ASSIGNMENT — The lines to copy are those with "coordinates" in them. Pull each one from the entries below.

EXTRACTED RECORDS —
Start of Block
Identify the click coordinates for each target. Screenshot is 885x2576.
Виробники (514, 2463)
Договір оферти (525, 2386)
End of Block
Start of Block
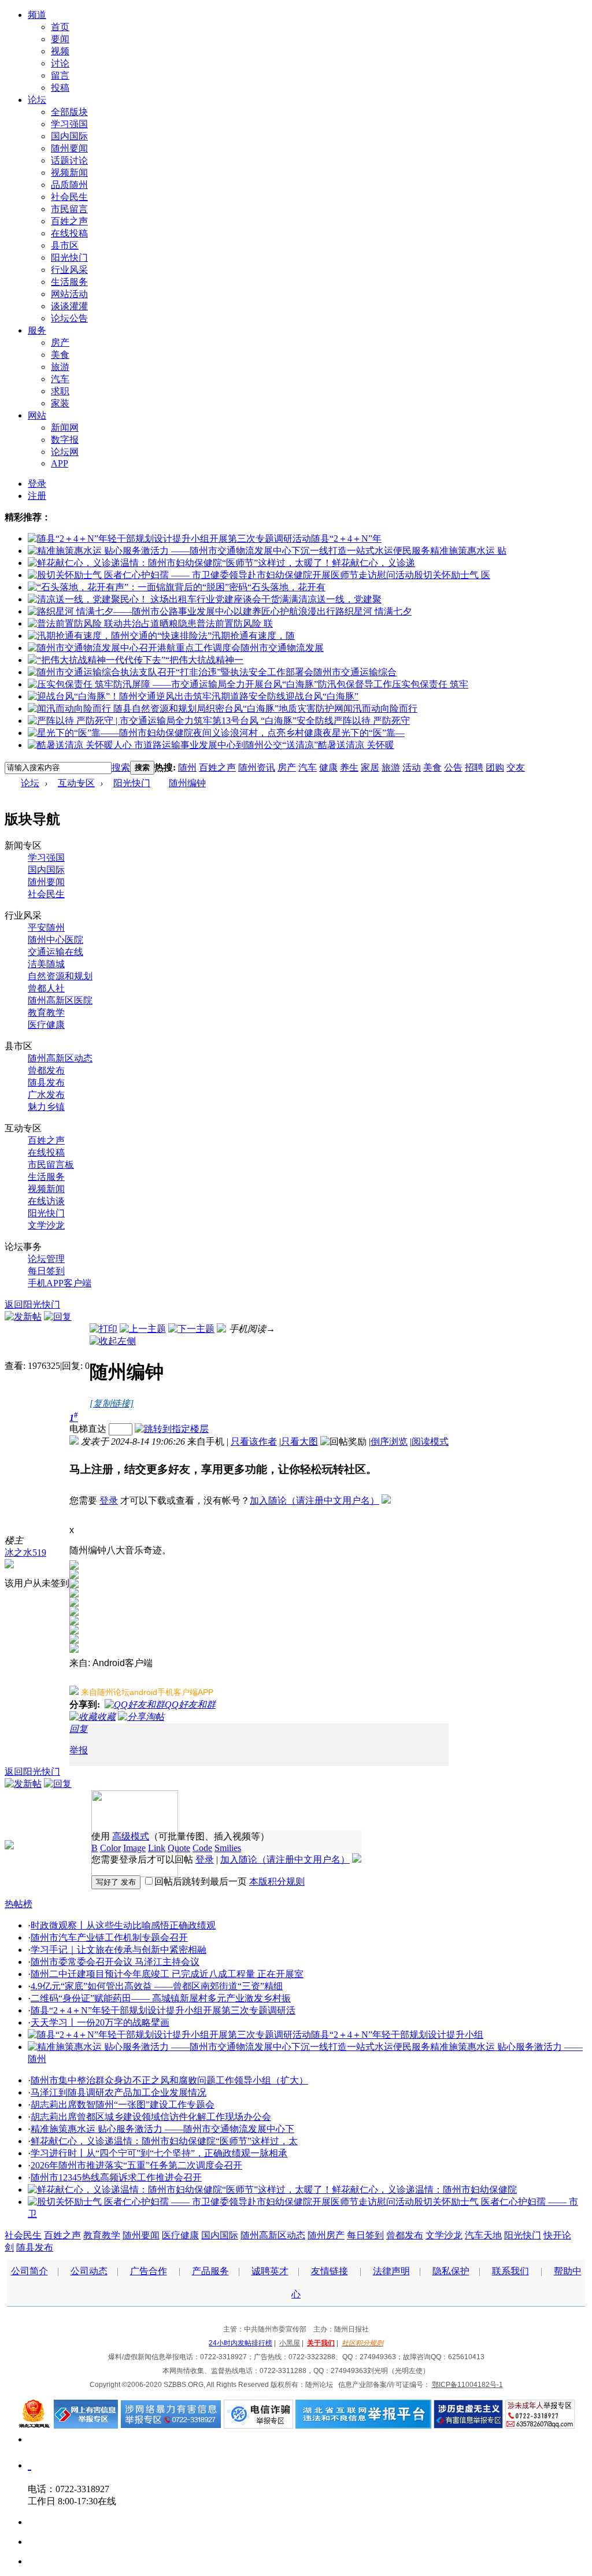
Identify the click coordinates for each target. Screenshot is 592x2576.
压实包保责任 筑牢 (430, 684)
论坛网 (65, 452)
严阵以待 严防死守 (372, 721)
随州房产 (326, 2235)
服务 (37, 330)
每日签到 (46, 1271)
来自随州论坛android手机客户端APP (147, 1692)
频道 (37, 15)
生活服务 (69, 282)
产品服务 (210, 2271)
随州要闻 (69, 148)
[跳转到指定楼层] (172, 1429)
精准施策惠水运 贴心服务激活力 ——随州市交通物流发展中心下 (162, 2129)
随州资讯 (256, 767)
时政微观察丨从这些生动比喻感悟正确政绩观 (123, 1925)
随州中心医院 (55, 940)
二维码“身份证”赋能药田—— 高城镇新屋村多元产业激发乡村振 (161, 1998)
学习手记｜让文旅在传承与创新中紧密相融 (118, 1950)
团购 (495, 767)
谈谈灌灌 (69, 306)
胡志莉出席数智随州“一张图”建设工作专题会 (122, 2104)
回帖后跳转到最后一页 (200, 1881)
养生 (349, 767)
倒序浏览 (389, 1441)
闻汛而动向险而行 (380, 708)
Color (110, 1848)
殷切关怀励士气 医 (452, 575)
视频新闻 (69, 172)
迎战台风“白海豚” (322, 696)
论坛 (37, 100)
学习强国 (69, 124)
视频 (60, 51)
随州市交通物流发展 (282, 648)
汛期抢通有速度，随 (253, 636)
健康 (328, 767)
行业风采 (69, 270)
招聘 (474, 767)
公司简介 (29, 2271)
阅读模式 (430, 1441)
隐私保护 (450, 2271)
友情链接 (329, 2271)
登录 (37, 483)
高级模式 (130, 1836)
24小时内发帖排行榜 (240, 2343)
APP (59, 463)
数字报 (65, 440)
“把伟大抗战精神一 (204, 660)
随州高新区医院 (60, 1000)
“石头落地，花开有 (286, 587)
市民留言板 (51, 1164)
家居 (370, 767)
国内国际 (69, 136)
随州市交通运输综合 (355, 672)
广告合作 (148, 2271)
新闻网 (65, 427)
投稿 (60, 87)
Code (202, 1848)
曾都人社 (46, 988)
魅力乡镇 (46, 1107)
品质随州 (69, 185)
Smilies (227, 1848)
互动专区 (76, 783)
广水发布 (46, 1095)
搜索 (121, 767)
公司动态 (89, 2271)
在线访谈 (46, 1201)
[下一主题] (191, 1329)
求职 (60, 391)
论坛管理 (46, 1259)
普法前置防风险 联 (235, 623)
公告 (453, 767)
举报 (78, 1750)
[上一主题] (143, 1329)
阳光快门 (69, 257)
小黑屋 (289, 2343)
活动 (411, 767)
End of Block
Start of Block
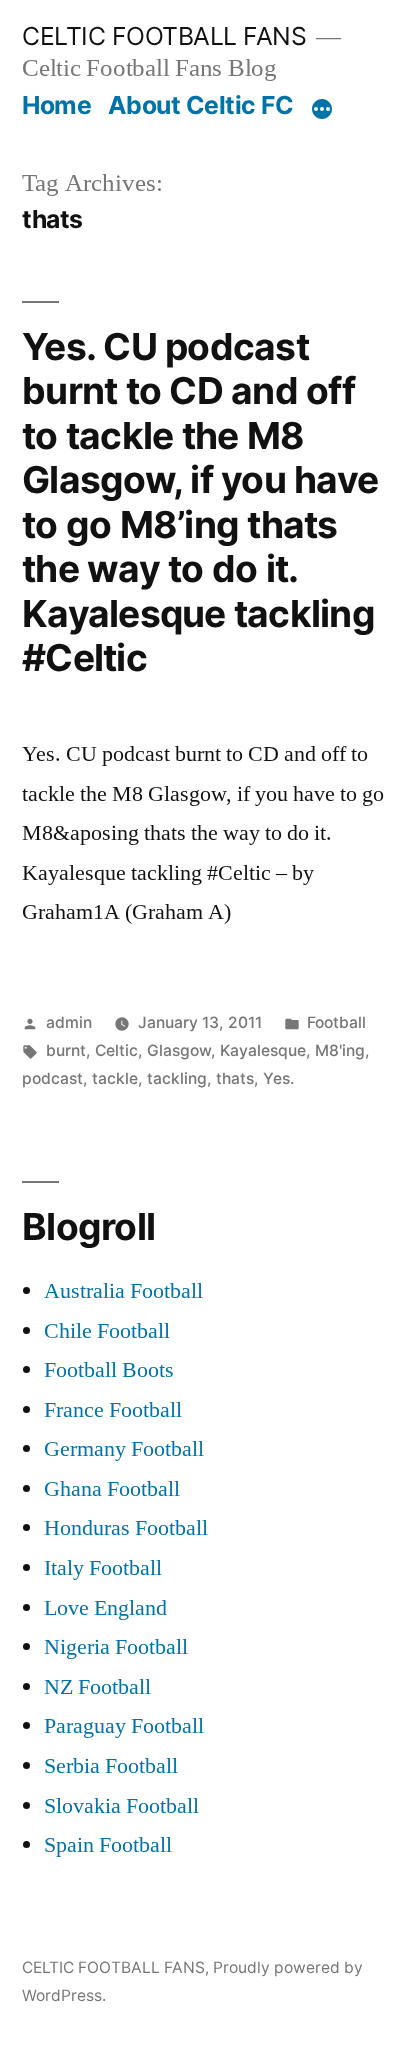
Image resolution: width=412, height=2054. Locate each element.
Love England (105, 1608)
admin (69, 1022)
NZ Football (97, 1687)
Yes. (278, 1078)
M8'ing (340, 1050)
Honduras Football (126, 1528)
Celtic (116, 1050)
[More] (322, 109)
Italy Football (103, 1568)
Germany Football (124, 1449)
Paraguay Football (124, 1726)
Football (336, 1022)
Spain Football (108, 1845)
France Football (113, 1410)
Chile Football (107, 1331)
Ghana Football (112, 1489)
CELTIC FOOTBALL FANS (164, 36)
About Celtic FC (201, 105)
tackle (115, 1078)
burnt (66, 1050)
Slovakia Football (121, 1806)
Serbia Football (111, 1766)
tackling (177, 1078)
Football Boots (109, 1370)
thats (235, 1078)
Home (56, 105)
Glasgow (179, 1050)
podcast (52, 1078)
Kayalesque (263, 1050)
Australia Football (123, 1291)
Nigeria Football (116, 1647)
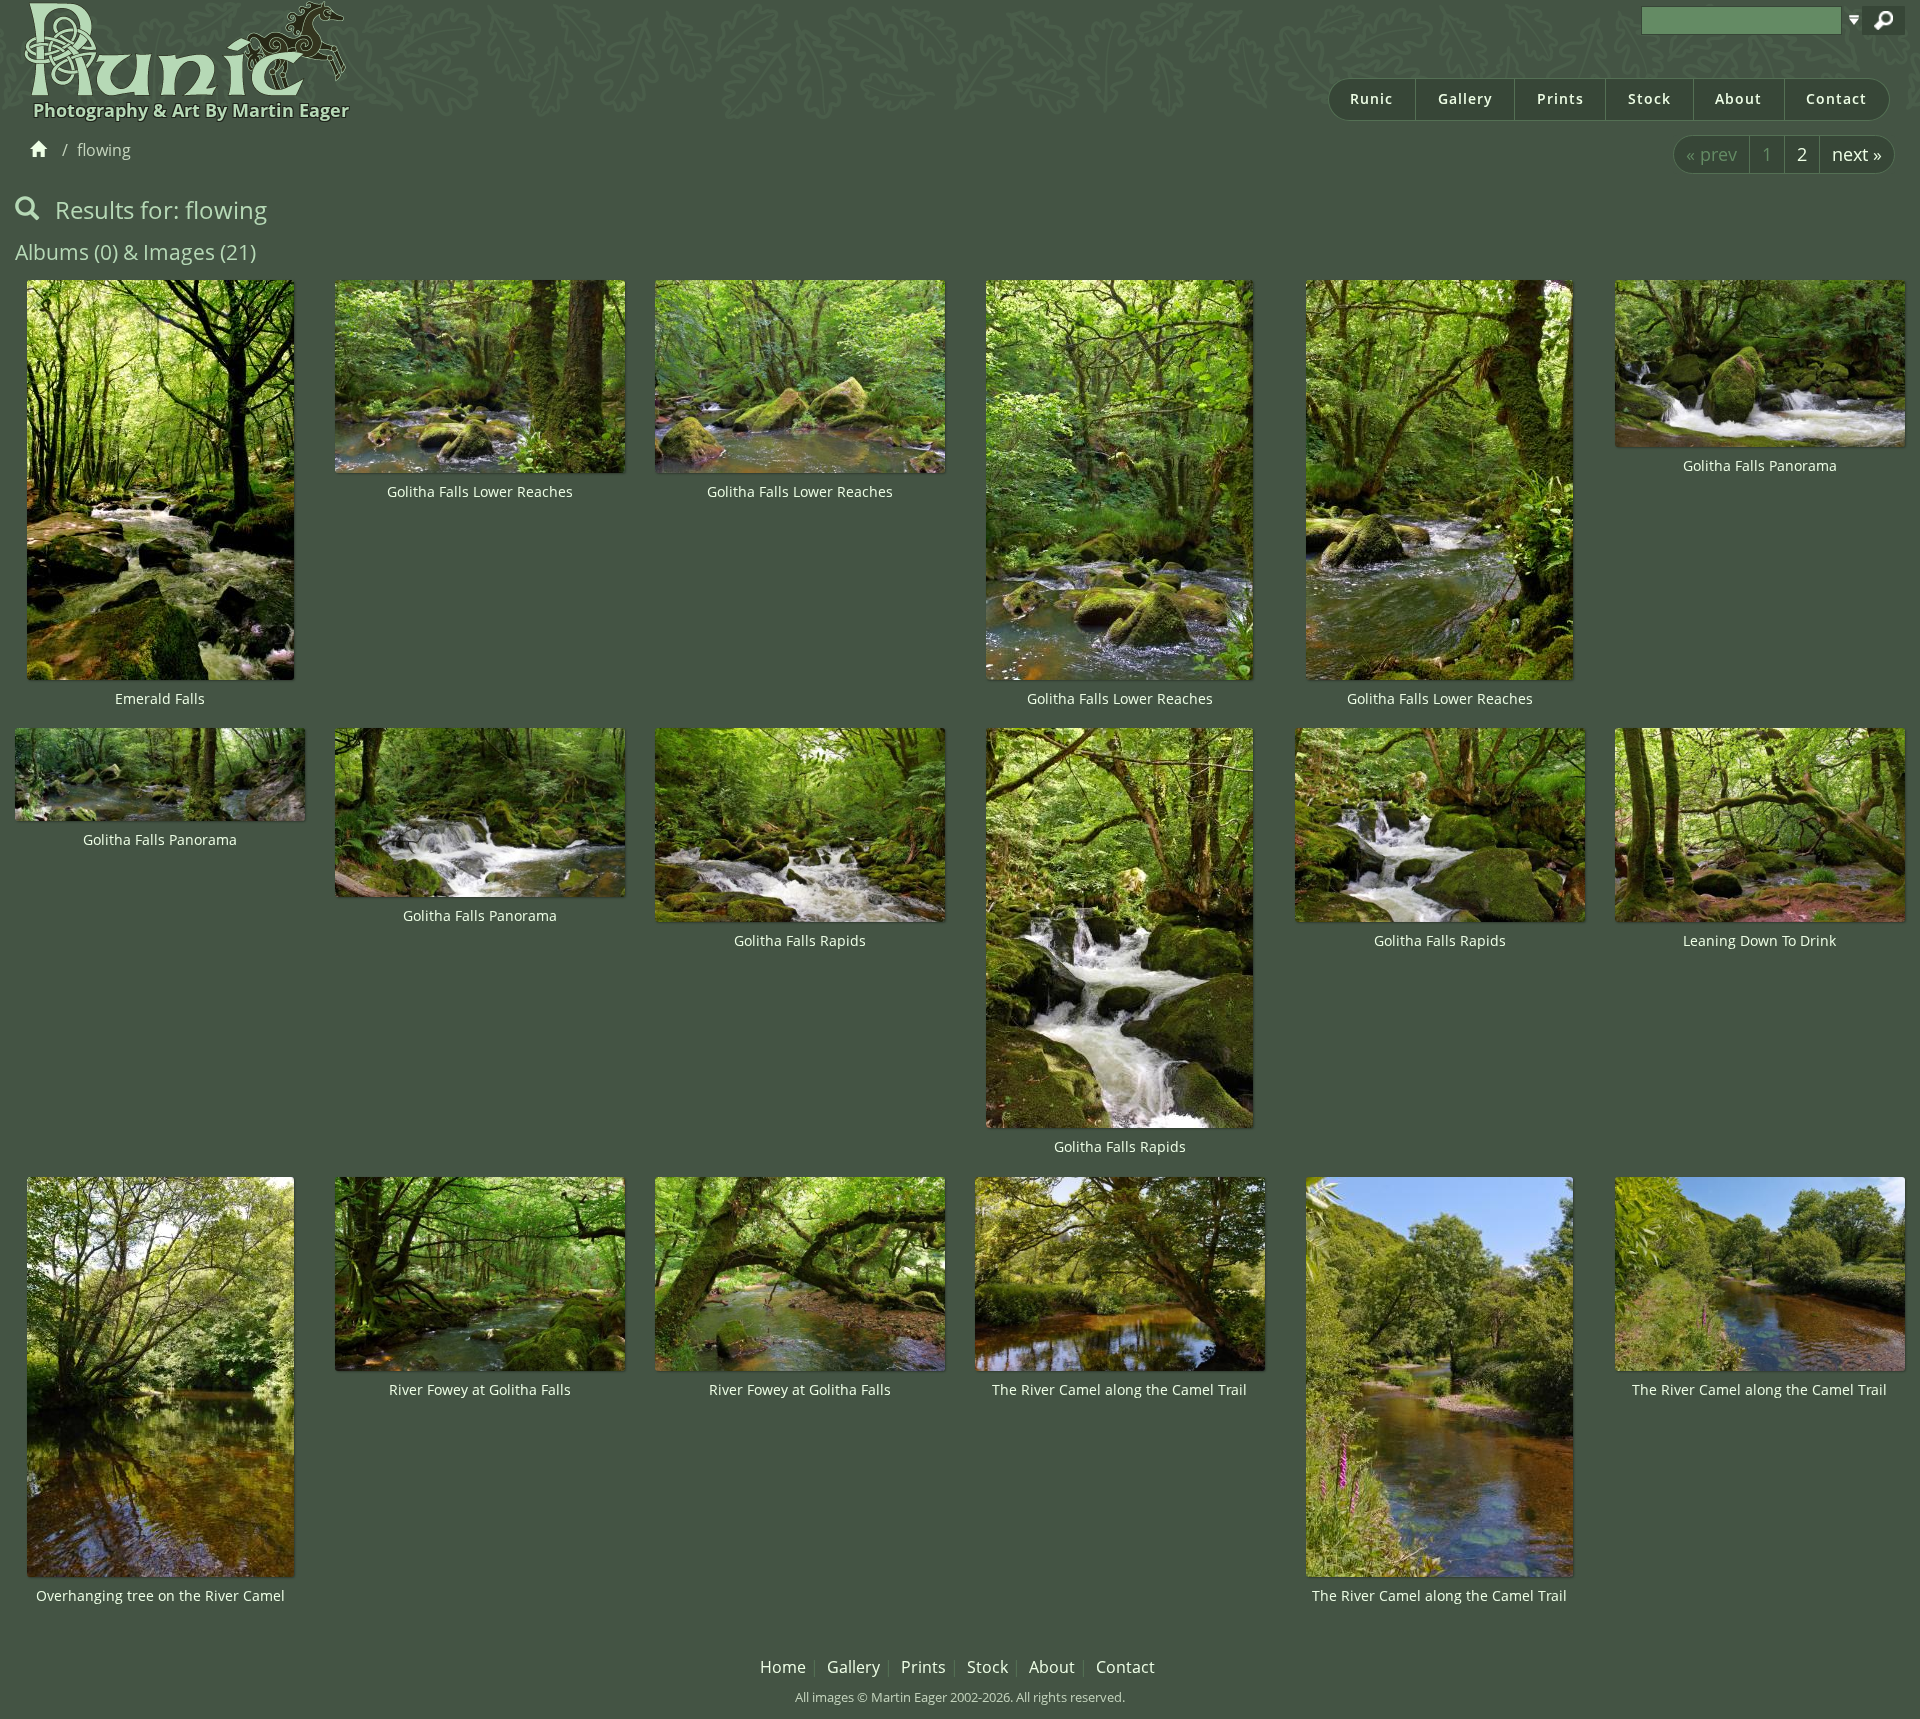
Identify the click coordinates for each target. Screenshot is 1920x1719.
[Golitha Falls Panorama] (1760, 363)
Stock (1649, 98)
End of Block
RESPONSE AREA —
Identify the click coordinates for each target. Screenshot is 885x2576.
Identify the click coordinates for each target. Screenshot is 592x2576.
Identify the click coordinates for each target. Screenshot is 1920x1719.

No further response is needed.